I tend to agree with Alex here - even in a "local" cluster there may be
administrative or technical reasons to bound subsets of the namespace to
a subset of the MDTs (e.g. MDT pools) and having those be autonomous would
be highly desirable both from a fault tolerance point of view and a load
balancing POV.

> <bzzz_z> even w/o failures, requiring all servers to interact all the time is 
>          not very good - servers can be distributed over the globe
> <bzzz_z> especially given most of operations aren't really distributed at all 
> <eeb>    disagree - we discussed yesterday that WAN clients would have to use 
>          proxy servers
> <bzzz_z> because if they re, then performance will be bad 
> <bzzz_z> proxy changes nothing, imho 
> <eeb>    think again - a proxy does the global epoch calculation on behalf of
>          the WAN clients
> <eeb>    you can expect every mds to be involved in a distributed operation
>          with every other mds after enough operations have been performed
> <bzzz_z> expect doesn't mean "a lot of distributed operations all the time" 
> <snip>
> <bzzz_z> proxy doesn global epoch calculation, but it link between proxy and 
>          remote part of cluster is broken, you can't make any progress with
>          undo cancel - because they share epoch namespace
> <snip>
> <eeb>    the proxy server is just a low-latency client 
> <eeb>    which bounds who needs to be involved in the global last volatile
>          epoch calculation
> <bzzz_z> my feeling is that we have very different sense of "scale" here:
>          your one is something about zillions of distributed operations over
>          whole cluster all the time, my one is rather a zillions of local
>          domains where working set belongs to
> <eeb>    if you make each MDS the proxy for the lustre clients (like we do
>          now with having the master MDS do the RPCs to the slave MDSes) then
>          you've limited the global oldest volatile epoch calculation to just
>          the servers 

This is exactly the kind of implementation that I hope we will end
up with - we DON'T have to have every client involved in the epochs,
only the servers and clients that are doing WBC (e.g. login nodes, proxy
clients for a WAN, etc).  This set would be flexible hopefully, so that
nodes like login nodes could temporarily start doing WBC operations
under load, but flush their state and return to "dumb" clients when idle.

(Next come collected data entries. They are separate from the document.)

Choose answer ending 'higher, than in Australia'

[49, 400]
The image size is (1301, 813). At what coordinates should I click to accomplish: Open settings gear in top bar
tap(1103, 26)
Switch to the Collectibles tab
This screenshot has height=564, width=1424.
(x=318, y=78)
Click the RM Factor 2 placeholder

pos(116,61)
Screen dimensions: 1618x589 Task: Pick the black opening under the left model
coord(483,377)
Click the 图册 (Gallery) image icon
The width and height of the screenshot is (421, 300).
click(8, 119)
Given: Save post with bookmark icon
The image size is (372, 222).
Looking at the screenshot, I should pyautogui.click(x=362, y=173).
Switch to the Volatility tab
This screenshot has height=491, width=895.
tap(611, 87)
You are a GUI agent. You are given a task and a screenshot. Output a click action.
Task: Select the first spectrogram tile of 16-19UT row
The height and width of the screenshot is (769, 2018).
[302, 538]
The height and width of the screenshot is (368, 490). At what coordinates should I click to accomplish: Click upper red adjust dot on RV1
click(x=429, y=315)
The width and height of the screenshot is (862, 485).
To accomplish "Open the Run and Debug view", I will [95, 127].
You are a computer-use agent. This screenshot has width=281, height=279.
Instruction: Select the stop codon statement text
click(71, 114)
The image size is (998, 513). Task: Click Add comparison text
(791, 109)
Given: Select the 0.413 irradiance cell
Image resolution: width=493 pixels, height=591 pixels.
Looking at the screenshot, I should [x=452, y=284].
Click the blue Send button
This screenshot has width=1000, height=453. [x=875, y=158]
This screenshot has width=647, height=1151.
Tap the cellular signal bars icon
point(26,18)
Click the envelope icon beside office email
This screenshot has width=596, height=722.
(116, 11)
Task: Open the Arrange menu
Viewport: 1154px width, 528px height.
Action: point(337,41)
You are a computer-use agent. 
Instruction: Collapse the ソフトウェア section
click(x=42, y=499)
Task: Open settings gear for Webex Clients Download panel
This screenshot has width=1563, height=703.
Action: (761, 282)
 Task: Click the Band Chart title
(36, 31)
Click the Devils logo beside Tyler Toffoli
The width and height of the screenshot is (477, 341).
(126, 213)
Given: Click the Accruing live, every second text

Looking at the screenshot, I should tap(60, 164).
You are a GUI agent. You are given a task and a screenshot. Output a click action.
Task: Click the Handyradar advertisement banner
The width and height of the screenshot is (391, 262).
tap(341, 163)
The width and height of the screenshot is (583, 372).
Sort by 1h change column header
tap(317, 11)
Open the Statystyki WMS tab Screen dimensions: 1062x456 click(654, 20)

Ideally, with a single MDT and all dumb clients (i.e. today's Lustre) it
would collapse into a much more simple setup like we have today with just
a single transno controlled by the MDT.

> <eeb>    yes 
> <eeb>    I agree with your last comment 
> <eeb>    If you can convince me that we can achieve good load balance with a 
>          scheme that can exploit locality - i.e. so you have mathematical
>          bounds on the volume of non-local operations as a proportion of the
>          whole - then I will start to believe more in dependencies :)
> <bzzz_z> dependency-based recovery would work with any non-heterogenous
>          setups like usual, not requiring any special proxy. and i think
>          it'd scale very well with "working sets"
> <eeb>    ok - I think we both have stuff to think about now 
> <eeb>    ttyl...
> 
> 

Cheers, Andreas
--
Andreas Dilger
Sr. Staff Engineer, Lustre Group
Sun Microsystems of Canada, Inc.